According to Hall, there are multiple advantages to using carrier connectivity instead of unlicensed (i.e. purpose-built Wi-Fi or other technology) to connect patients – some of whom live in remote parts of the state – to their caregivers.
“We weren’t expecting everyone who uses the service to have Wi-Fi,” he said, “and they can take their tablet with them if they’re traveling.”
The system serves about 250 patients in Mississippi, up from roughly 175 in the 2015 pilot program that got the effort off the ground. Nor is it strictly limited to diabetes care – Hall said that it’s already been extended to patients suffering from chronic obstructive pulmonary disease, asthma and even used for prenatal care, with further expansion in the offing.

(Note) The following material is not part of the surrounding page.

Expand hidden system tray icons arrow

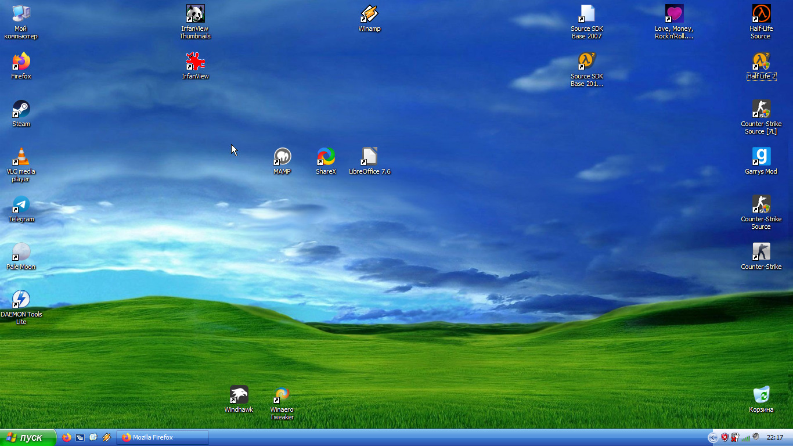coord(713,438)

“The goal of our program isn’t just the monitoring piece, but also the education piece, teaching a person to live with their [condition] and thrive,” he said.
It hasn’t all been smooth sailing. One issue was caused by the natural foliage of the area, as dense areas of pine trees can cause transmission problems, thanks to their needles being a particularly troublesome length and interfering with 2.5GHz wireless signals. But Hall said that the team has been able to install signal boosters or repeaters to overcome that obstacle.

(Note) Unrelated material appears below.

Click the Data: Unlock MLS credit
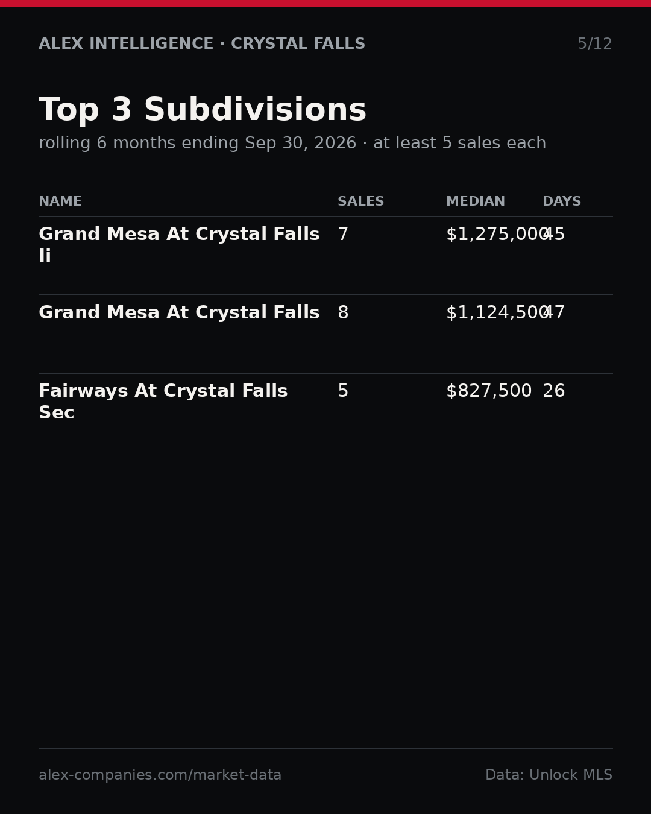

Neurologist Dr. Allen Gee’s practice in Wyoming attempts to address a similar issue – far-flung patients with medical needs that might not be addressed by the sparse local-care options. From his main office in Cody, he said, he can cover half the state via telepresence, using a purpose-built system that is based on cellular-data connectivity from TCT, Spectrum and AT&T, as well as remote audiovisual equipment and a link to electronic health records stored in distant locations. That allows him to receive patient data, audio/visual information and even imaging diagnostics remotely. Some specialists in the state are able to fly to those remote locations, others are not.
While Gee’s preference is to meet with patients in person, that’s just not always possible, he said.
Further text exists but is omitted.